While the "supercommittee" failed to get any meaningful solution to our country's fiscal woes, our Utahns in Congress have been busy on a scheme to avoid Forest Service review and protocol established by the National Environmental Policy Act on a new ski tram to connect The Canyons Resort and Big Cottonwood Canyon.

Under the bill, which calls for the sale of public forest lands, the Canadian buyer Talisker Corp., a Toronto-based real estate development company that owns The Canyons, would be free to skirt the federally protected watershed rules, local input and NEPA checks and balances.

Local residents in the valley would also be stripped of oversight on activities that impact their drinking water.

The story gets better. Talisker is trying to angle in on future Utah Transit Authority sales tax subsidies by saying this ski lift is public transportation.

The proposed lift requires taking four lower-mountain lifts and about 40 minutes to navigate. So for a $96 ski pass and an hour of time on lifts, the "general public" can go from The Canyons to Solitude. In terms we all understand, every time the average Utahn buys a loaf of bread or milk, we would be subsidizing a Canadian real estate development company and its lift through what had been our U.S. Forest Service land.

Let's test the theory.

From downtown Salt Lake, to get to Solitude you can drive 26.8 miles up Big Cottonwood Canyon or you can drive 27.5 miles to The Canyons, pay $96 for a lift ticket and spend an hour on lifts. The reality is that the Wasatch Front population south of downtown might actually opt to increase traffic to Big Cottonwood, as it would be far easier to get to The Canyons via Big Cottonwood vs. Parleys if there were a lift. In all likelihood, traffic to Big Cottonwood would see a net traffic increase with such a lift.

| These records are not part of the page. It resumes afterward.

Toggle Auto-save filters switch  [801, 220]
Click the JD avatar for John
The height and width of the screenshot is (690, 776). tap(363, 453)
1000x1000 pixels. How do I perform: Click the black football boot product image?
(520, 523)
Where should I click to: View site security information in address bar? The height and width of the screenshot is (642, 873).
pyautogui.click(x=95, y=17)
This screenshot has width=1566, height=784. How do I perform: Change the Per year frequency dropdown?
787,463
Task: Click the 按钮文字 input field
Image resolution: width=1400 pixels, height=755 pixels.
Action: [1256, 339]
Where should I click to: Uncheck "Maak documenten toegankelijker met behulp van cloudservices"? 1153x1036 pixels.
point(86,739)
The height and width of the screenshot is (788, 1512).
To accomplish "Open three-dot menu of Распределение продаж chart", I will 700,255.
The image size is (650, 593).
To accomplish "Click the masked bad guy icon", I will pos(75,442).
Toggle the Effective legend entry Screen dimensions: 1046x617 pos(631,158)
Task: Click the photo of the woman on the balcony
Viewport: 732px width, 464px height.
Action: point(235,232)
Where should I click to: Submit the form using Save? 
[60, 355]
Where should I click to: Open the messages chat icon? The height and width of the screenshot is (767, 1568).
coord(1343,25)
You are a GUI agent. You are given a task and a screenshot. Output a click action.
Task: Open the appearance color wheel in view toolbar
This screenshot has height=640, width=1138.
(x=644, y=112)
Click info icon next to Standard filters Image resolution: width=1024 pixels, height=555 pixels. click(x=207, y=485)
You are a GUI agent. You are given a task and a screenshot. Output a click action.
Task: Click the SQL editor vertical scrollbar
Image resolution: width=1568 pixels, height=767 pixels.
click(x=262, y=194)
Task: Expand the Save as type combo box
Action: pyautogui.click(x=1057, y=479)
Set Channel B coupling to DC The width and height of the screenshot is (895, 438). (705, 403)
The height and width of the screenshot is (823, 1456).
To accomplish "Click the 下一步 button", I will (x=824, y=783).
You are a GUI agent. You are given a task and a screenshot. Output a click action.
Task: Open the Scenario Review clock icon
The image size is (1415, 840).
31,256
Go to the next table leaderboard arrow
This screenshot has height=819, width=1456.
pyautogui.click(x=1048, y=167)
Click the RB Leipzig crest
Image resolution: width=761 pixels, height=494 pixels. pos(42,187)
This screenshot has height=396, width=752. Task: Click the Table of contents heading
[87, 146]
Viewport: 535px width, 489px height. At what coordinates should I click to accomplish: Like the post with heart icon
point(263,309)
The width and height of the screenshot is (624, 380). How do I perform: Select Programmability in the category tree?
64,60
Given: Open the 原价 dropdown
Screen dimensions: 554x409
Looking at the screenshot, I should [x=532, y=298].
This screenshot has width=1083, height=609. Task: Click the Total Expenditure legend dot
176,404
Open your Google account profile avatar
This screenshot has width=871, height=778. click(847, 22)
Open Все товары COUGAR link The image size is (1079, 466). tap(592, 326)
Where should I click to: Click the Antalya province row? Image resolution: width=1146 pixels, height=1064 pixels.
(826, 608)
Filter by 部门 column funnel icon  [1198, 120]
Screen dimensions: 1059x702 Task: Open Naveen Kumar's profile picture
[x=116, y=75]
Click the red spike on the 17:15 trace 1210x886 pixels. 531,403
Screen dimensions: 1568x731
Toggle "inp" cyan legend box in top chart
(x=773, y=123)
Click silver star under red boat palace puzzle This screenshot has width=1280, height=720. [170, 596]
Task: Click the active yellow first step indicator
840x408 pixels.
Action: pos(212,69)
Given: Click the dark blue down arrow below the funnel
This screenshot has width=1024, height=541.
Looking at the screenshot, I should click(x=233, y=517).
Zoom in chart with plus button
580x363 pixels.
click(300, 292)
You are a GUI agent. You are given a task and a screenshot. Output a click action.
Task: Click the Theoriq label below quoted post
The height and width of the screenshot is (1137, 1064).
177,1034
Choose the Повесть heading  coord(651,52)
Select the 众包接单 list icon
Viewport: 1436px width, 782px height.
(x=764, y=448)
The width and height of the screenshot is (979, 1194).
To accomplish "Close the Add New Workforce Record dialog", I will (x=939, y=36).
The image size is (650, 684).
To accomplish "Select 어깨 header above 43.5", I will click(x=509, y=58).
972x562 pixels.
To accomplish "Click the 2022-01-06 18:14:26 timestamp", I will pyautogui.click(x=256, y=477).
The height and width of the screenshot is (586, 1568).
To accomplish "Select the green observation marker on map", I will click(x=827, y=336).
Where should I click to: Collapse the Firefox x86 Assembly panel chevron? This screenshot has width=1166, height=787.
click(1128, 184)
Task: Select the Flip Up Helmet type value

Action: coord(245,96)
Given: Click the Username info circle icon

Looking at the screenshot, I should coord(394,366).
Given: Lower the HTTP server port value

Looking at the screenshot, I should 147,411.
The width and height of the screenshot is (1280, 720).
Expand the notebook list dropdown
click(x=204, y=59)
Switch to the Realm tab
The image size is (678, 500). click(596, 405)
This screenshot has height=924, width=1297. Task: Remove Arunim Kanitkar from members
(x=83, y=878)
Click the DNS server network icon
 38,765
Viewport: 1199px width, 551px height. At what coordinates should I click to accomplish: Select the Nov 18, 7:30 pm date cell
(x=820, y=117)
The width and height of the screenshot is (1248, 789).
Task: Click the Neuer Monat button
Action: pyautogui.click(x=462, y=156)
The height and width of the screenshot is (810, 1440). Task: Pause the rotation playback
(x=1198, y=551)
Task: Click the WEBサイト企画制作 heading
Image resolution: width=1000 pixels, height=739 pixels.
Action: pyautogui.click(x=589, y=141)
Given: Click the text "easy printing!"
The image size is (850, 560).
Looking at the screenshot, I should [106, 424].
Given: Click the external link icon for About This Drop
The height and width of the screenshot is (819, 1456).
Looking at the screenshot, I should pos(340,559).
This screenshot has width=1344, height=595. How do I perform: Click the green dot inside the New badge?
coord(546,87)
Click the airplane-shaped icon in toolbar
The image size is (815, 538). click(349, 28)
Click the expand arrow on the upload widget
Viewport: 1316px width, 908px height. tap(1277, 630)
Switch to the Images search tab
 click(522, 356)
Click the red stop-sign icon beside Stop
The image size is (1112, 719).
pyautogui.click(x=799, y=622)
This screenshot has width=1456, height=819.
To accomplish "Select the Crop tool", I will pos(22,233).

Ted Wilson is a hired gun leading the charge for Talisker and claims that 1 million miles of annual traffic in Big Cottonwood Canyon will be avoided. Yet Talisker does not make any such study available on its website. Let's have transparency and put the assumptions of that study to scrutiny. There is a solid chance that more people along the Wasatch Front might actually opt to go up Big Cottonwood Canyon rather than drive to The Canyons.

If we really want to improve traffic flow between Park City and Big Cottonwood, the cheapest way to do that is to plow several miles from the top of the Guardsman Pass road in Park City to the Big Cottonwood Canyon. Plowing that road would result in a truly public, available transportation option with less long-term impact to the watershed.

Plowing Guardsman is a far cheaper option than the proposed public subsidy of a Canadian company. Make no mistake, development is the goal for Talisker. The tram is step one in a real estate development plan aimed at several large, private parcels that lie in the path of the proposed lift. Ski-in, ski-out second homes and more traffic to Big Cottonwood canyon await.

It would set a precedent that would embolden other resort expansion in the fragile watershed of the central Wasatch.

It feels more banana republic than United States of America: a Canadian company picking our pockets of forest land and using our Utah tax dollars and representatives to make it happen.

Robert Macfarlane is a Utah native, winter recreationist and executive for a Utah-based software company.